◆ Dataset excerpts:
+ + +

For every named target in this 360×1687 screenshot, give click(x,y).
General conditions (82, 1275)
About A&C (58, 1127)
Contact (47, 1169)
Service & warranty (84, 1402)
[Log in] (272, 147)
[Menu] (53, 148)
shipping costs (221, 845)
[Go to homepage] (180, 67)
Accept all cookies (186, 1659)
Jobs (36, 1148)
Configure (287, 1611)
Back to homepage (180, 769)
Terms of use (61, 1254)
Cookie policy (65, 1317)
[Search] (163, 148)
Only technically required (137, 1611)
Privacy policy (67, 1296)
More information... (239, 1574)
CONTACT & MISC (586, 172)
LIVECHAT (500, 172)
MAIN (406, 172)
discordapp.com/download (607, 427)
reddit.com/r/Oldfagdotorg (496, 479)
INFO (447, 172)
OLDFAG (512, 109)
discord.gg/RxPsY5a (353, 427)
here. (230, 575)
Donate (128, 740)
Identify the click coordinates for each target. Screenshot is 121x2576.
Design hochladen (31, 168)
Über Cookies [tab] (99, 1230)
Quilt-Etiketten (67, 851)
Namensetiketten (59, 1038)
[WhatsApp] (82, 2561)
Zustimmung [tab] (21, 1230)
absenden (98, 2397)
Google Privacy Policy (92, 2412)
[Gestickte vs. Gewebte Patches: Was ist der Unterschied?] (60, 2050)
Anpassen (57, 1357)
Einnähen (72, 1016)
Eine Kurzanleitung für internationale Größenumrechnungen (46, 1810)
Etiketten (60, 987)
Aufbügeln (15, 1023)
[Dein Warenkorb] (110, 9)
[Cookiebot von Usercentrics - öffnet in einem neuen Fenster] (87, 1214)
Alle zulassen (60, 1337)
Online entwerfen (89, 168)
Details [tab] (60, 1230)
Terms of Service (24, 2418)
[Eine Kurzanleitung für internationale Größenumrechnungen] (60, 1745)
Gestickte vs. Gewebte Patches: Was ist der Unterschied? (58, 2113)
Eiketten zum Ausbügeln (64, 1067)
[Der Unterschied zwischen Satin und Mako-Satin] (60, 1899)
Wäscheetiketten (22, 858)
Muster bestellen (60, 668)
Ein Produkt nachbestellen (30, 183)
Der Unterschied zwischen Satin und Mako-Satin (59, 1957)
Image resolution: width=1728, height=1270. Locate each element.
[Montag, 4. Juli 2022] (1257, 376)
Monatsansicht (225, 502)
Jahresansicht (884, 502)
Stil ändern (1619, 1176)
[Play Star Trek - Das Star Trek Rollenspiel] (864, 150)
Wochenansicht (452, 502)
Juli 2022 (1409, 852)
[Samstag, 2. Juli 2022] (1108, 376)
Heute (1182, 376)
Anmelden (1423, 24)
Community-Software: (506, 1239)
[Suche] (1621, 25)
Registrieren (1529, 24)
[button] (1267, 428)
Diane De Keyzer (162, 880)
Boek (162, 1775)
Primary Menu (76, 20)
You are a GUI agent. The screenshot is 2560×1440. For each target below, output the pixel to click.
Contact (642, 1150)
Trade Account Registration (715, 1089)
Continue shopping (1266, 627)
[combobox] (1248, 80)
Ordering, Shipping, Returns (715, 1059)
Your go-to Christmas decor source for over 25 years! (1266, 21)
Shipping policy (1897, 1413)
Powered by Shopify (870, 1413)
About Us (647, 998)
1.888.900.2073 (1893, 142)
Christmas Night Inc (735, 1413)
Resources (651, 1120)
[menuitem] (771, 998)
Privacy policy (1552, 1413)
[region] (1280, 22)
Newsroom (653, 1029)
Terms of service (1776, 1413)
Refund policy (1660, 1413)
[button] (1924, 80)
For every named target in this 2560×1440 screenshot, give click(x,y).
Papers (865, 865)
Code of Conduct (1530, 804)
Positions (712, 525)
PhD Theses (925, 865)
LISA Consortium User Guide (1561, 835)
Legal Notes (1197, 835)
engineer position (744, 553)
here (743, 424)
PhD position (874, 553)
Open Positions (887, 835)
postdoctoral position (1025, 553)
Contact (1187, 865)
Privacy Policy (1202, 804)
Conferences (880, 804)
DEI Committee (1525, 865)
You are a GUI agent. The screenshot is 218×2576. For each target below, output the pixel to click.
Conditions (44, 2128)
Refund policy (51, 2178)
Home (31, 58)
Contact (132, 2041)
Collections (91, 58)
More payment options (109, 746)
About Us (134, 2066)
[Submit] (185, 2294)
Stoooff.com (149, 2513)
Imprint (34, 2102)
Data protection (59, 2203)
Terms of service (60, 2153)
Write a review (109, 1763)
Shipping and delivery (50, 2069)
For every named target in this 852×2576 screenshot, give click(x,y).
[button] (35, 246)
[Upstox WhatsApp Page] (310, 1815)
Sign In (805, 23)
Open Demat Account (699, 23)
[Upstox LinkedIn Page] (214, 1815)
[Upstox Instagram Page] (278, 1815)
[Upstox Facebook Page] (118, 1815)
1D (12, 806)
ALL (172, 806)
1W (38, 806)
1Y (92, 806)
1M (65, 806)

+ + +

◆ Activity:
Of the entries above, repeat exactly the lines between the line with "here. (230, 575)" and the line with "Aufbügeln (15, 1023)", inclusive, and no others.

◆ Solution for this task:
here. (230, 575)
Donate (128, 740)
Identify the click coordinates for each target. Screenshot is 121x2576.
Design hochladen (31, 168)
Über Cookies [tab] (99, 1230)
Quilt-Etiketten (67, 851)
Namensetiketten (59, 1038)
[WhatsApp] (82, 2561)
Zustimmung [tab] (21, 1230)
absenden (98, 2397)
Google Privacy Policy (92, 2412)
[Gestickte vs. Gewebte Patches: Was ist der Unterschied?] (60, 2050)
Anpassen (57, 1357)
Einnähen (72, 1016)
Eine Kurzanleitung für internationale Größenumrechnungen (46, 1810)
Etiketten (60, 987)
Aufbügeln (15, 1023)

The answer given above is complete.